_What to work on_. The answer consists solely of the listing's lines from the first through the line containing "Task: Open Guntars Račs profile picture", each reproduced exactly.

_Supplied material_.
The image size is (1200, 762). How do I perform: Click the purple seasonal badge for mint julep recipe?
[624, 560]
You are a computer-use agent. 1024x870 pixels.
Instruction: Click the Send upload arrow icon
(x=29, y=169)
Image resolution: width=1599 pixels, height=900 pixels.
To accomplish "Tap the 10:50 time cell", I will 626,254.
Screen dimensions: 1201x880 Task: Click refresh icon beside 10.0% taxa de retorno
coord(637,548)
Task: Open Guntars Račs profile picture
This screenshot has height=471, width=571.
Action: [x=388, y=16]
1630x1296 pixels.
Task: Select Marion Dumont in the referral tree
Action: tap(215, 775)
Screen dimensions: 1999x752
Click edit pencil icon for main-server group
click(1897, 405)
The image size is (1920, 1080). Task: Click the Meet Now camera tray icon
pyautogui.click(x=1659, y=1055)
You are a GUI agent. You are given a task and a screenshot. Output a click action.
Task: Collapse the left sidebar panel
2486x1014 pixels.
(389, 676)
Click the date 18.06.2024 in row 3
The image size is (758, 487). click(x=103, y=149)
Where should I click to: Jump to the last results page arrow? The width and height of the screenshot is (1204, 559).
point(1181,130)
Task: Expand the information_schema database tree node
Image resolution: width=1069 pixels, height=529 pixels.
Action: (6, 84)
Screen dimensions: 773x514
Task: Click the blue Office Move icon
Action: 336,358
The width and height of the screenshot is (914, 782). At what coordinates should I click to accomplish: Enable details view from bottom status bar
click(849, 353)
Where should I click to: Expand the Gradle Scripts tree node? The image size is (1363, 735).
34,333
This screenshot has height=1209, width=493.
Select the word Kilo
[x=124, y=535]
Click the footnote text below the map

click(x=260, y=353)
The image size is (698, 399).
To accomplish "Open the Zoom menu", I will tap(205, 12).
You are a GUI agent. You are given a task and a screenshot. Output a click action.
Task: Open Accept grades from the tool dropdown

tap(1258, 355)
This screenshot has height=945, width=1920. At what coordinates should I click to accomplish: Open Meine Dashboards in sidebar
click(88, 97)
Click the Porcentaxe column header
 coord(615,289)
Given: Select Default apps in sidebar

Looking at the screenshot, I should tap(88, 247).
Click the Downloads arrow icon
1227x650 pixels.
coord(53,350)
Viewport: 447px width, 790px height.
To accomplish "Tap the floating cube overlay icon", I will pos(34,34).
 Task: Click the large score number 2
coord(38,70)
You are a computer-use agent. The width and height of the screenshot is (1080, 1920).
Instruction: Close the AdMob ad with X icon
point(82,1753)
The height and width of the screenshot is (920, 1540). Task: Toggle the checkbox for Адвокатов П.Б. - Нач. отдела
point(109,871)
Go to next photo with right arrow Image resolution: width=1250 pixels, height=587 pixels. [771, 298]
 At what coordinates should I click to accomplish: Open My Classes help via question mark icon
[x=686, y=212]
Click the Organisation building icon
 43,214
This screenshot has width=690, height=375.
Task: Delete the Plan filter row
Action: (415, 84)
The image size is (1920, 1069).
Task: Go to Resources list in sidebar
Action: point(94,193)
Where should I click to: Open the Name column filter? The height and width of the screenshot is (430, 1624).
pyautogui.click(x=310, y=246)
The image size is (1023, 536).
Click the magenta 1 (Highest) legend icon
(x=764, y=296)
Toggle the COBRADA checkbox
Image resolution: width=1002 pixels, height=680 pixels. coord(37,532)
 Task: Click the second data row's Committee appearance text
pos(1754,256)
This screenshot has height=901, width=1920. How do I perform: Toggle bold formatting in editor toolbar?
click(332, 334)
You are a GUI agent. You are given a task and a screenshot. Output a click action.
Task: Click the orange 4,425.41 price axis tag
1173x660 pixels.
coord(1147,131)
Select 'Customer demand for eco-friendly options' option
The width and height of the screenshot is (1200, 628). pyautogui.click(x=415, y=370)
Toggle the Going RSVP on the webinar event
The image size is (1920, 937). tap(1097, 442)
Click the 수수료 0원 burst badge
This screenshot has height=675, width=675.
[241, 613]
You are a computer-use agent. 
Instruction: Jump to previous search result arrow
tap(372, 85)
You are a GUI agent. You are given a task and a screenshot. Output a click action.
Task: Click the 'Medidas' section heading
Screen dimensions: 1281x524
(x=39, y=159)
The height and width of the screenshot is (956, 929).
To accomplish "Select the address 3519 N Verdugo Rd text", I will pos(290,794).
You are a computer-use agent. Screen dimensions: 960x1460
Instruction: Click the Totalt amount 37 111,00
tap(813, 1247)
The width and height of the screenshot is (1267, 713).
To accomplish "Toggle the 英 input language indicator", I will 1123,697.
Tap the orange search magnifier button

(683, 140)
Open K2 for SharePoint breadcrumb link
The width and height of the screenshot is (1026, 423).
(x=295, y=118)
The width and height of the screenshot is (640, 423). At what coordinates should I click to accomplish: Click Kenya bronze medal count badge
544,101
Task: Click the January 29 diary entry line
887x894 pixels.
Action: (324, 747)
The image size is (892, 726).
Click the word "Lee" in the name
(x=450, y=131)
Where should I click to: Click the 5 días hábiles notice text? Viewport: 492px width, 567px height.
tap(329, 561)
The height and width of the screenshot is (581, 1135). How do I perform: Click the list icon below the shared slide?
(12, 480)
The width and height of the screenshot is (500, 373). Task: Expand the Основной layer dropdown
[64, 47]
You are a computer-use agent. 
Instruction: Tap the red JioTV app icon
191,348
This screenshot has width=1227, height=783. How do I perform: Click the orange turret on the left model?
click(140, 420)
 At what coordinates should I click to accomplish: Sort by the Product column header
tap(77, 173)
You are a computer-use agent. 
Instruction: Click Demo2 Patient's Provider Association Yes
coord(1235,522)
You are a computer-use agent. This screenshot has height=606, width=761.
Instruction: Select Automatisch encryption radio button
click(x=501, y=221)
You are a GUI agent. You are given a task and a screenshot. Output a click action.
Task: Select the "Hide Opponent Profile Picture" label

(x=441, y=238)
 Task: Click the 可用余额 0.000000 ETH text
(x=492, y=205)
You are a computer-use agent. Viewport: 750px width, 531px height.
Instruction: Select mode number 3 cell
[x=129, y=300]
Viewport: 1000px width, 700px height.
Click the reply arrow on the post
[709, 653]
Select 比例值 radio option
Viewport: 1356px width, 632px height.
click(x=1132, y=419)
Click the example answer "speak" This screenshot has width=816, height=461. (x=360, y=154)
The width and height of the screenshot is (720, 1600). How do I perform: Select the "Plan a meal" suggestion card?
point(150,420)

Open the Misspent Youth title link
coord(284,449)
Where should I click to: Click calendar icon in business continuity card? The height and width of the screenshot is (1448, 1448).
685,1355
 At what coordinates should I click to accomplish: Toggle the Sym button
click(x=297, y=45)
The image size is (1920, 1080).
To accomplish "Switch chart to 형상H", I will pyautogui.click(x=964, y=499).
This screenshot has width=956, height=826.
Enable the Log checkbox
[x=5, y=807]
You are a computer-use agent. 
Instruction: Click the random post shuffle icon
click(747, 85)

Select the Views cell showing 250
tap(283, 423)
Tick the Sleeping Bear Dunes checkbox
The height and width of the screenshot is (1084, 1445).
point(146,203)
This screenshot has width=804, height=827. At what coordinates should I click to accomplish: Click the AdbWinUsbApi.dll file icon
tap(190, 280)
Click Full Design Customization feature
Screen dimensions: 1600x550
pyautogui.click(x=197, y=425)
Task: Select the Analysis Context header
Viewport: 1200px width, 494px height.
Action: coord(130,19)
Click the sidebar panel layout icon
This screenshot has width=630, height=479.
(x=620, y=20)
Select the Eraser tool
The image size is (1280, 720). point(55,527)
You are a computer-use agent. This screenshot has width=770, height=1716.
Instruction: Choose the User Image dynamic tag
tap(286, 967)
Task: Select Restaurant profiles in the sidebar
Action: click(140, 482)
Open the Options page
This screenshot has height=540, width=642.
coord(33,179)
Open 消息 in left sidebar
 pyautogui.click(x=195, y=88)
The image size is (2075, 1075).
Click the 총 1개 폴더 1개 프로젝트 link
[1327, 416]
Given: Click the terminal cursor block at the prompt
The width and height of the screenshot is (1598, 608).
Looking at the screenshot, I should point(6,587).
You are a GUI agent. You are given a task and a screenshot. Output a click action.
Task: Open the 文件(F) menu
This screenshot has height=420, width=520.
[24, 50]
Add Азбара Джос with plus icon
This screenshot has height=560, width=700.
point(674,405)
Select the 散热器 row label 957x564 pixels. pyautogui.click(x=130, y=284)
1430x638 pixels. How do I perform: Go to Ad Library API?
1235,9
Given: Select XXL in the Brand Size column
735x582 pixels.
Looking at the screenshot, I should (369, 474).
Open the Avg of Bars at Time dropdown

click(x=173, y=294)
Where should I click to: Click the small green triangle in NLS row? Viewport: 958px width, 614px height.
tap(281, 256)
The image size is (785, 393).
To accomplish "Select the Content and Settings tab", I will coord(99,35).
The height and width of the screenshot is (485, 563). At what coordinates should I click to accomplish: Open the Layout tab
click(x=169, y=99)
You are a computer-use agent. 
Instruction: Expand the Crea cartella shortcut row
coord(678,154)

_Response to the exercise_.
The image size is (1200, 762). How do I perform: Click the purple seasonal badge for mint julep recipe?
[624, 560]
You are a computer-use agent. 1024x870 pixels.
Instruction: Click the Send upload arrow icon
(x=29, y=169)
Image resolution: width=1599 pixels, height=900 pixels.
To accomplish "Tap the 10:50 time cell", I will 626,254.
Screen dimensions: 1201x880 Task: Click refresh icon beside 10.0% taxa de retorno
coord(637,548)
Task: Open Guntars Račs profile picture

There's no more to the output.